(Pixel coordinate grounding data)
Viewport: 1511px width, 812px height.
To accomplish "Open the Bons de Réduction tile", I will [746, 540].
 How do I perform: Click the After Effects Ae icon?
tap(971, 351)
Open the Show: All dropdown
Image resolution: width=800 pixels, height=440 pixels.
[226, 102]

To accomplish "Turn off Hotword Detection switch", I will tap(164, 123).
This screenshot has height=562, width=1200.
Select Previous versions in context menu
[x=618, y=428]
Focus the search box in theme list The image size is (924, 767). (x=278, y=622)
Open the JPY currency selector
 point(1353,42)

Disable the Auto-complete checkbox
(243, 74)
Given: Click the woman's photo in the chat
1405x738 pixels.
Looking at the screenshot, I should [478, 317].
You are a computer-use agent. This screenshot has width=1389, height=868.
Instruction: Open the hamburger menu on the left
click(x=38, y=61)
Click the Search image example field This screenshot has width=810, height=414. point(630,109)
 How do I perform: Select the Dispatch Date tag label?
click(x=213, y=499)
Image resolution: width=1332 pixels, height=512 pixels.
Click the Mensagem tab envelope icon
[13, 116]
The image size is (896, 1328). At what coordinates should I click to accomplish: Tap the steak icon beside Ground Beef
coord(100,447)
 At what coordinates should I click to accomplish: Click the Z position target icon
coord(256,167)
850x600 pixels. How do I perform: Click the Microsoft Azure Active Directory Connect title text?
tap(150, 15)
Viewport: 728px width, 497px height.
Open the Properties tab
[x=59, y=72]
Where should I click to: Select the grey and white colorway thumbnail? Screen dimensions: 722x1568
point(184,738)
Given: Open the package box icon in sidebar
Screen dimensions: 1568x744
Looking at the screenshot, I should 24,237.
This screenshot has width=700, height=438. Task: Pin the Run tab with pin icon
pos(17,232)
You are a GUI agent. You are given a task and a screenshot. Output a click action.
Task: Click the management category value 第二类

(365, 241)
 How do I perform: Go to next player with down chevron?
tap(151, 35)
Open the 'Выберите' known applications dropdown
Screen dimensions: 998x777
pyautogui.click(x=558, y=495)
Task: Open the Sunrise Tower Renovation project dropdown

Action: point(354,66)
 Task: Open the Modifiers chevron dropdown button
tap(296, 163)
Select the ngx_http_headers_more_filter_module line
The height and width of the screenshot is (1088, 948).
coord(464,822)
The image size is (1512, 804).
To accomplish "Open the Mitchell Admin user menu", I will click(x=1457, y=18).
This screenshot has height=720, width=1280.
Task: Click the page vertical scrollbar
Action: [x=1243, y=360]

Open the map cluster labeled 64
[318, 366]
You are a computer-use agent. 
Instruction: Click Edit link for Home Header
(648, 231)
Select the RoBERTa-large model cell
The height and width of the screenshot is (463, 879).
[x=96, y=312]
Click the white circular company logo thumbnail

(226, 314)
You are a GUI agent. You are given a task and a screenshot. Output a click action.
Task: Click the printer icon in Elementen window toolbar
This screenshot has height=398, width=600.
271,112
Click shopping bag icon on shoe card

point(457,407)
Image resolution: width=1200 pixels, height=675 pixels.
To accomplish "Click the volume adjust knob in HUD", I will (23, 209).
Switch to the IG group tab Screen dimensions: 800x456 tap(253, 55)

WHAT THE TASK ASKS:
Retype the records above without changing a single word.

RESULT OF THE EXERCISE:
Viewport: 1511px width, 812px height.
To accomplish "Open the Bons de Réduction tile", I will [746, 540].
 How do I perform: Click the After Effects Ae icon?
tap(971, 351)
Open the Show: All dropdown
Image resolution: width=800 pixels, height=440 pixels.
[226, 102]

To accomplish "Turn off Hotword Detection switch", I will tap(164, 123).
This screenshot has height=562, width=1200.
Select Previous versions in context menu
[x=618, y=428]
Focus the search box in theme list The image size is (924, 767). (x=278, y=622)
Open the JPY currency selector
 point(1353,42)

Disable the Auto-complete checkbox
(243, 74)
Given: Click the woman's photo in the chat
1405x738 pixels.
Looking at the screenshot, I should [478, 317].
You are a computer-use agent. This screenshot has width=1389, height=868.
Instruction: Open the hamburger menu on the left
click(x=38, y=61)
Click the Search image example field This screenshot has width=810, height=414. point(630,109)
 How do I perform: Select the Dispatch Date tag label?
click(x=213, y=499)
Image resolution: width=1332 pixels, height=512 pixels.
Click the Mensagem tab envelope icon
[13, 116]
The image size is (896, 1328). At what coordinates should I click to accomplish: Tap the steak icon beside Ground Beef
coord(100,447)
 At what coordinates should I click to accomplish: Click the Z position target icon
coord(256,167)
850x600 pixels. How do I perform: Click the Microsoft Azure Active Directory Connect title text?
tap(150, 15)
Viewport: 728px width, 497px height.
Open the Properties tab
[x=59, y=72]
Where should I click to: Select the grey and white colorway thumbnail? Screen dimensions: 722x1568
point(184,738)
Given: Open the package box icon in sidebar
Screen dimensions: 1568x744
Looking at the screenshot, I should 24,237.
This screenshot has width=700, height=438. Task: Pin the Run tab with pin icon
pos(17,232)
You are a GUI agent. You are given a task and a screenshot. Output a click action.
Task: Click the management category value 第二类

(365, 241)
 How do I perform: Go to next player with down chevron?
tap(151, 35)
Open the 'Выберите' known applications dropdown
Screen dimensions: 998x777
pyautogui.click(x=558, y=495)
Task: Open the Sunrise Tower Renovation project dropdown

Action: point(354,66)
 Task: Open the Modifiers chevron dropdown button
tap(296, 163)
Select the ngx_http_headers_more_filter_module line
The height and width of the screenshot is (1088, 948).
coord(464,822)
The image size is (1512, 804).
To accomplish "Open the Mitchell Admin user menu", I will click(x=1457, y=18).
This screenshot has height=720, width=1280.
Task: Click the page vertical scrollbar
Action: [x=1243, y=360]

Open the map cluster labeled 64
[318, 366]
You are a computer-use agent. 
Instruction: Click Edit link for Home Header
(648, 231)
Select the RoBERTa-large model cell
The height and width of the screenshot is (463, 879).
[x=96, y=312]
Click the white circular company logo thumbnail

(226, 314)
You are a GUI agent. You are given a task and a screenshot. Output a click action.
Task: Click the printer icon in Elementen window toolbar
This screenshot has height=398, width=600.
271,112
Click shopping bag icon on shoe card

point(457,407)
Image resolution: width=1200 pixels, height=675 pixels.
To accomplish "Click the volume adjust knob in HUD", I will (23, 209).
Switch to the IG group tab Screen dimensions: 800x456 tap(253, 55)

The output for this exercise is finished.